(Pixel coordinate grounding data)
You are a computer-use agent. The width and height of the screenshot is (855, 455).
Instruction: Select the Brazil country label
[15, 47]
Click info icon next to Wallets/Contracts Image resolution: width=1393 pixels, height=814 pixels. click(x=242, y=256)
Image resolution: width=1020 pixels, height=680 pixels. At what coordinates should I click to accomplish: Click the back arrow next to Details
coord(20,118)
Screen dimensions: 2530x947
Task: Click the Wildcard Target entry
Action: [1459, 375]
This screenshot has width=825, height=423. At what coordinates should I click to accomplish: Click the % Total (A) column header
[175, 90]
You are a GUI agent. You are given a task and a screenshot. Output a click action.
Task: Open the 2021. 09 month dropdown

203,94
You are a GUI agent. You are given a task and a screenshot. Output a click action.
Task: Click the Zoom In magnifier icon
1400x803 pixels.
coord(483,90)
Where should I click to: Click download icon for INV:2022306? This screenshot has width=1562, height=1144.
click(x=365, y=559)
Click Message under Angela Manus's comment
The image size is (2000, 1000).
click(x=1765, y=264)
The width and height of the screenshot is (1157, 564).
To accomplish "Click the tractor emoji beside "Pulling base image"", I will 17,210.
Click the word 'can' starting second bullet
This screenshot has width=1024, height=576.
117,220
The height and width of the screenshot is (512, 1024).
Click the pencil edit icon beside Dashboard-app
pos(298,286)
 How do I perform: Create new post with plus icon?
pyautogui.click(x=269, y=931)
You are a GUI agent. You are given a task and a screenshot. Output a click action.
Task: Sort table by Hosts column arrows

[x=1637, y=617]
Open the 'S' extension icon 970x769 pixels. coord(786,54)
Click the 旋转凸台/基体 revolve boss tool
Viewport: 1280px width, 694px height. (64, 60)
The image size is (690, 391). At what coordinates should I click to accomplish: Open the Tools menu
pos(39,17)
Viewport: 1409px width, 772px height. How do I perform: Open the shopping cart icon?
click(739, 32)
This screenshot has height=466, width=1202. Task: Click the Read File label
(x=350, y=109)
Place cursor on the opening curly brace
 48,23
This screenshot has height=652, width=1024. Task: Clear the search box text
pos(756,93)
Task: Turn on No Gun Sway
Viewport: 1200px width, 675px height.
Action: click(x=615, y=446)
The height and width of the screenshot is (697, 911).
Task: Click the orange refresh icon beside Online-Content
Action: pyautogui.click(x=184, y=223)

### [Work task]
To complete this exercise, set down every line above exactly once more.

### [Your response]
You are a computer-use agent. The width and height of the screenshot is (855, 455).
Instruction: Select the Brazil country label
[15, 47]
Click info icon next to Wallets/Contracts Image resolution: width=1393 pixels, height=814 pixels. click(x=242, y=256)
Image resolution: width=1020 pixels, height=680 pixels. At what coordinates should I click to accomplish: Click the back arrow next to Details
coord(20,118)
Screen dimensions: 2530x947
Task: Click the Wildcard Target entry
Action: [1459, 375]
This screenshot has width=825, height=423. At what coordinates should I click to accomplish: Click the % Total (A) column header
[175, 90]
You are a GUI agent. You are given a task and a screenshot. Output a click action.
Task: Open the 2021. 09 month dropdown

203,94
You are a GUI agent. You are given a task and a screenshot. Output a click action.
Task: Click the Zoom In magnifier icon
1400x803 pixels.
coord(483,90)
Where should I click to: Click download icon for INV:2022306? This screenshot has width=1562, height=1144.
click(x=365, y=559)
Click Message under Angela Manus's comment
The image size is (2000, 1000).
click(x=1765, y=264)
The width and height of the screenshot is (1157, 564).
To accomplish "Click the tractor emoji beside "Pulling base image"", I will 17,210.
Click the word 'can' starting second bullet
This screenshot has width=1024, height=576.
117,220
The height and width of the screenshot is (512, 1024).
Click the pencil edit icon beside Dashboard-app
pos(298,286)
 How do I perform: Create new post with plus icon?
pyautogui.click(x=269, y=931)
You are a GUI agent. You are given a task and a screenshot. Output a click action.
Task: Sort table by Hosts column arrows

[x=1637, y=617]
Open the 'S' extension icon 970x769 pixels. coord(786,54)
Click the 旋转凸台/基体 revolve boss tool
Viewport: 1280px width, 694px height. (64, 60)
The image size is (690, 391). At what coordinates should I click to accomplish: Open the Tools menu
pos(39,17)
Viewport: 1409px width, 772px height. How do I perform: Open the shopping cart icon?
click(739, 32)
This screenshot has height=466, width=1202. Task: Click the Read File label
(x=350, y=109)
Place cursor on the opening curly brace
 48,23
This screenshot has height=652, width=1024. Task: Clear the search box text
pos(756,93)
Task: Turn on No Gun Sway
Viewport: 1200px width, 675px height.
Action: click(x=615, y=446)
The height and width of the screenshot is (697, 911).
Task: Click the orange refresh icon beside Online-Content
Action: pyautogui.click(x=184, y=223)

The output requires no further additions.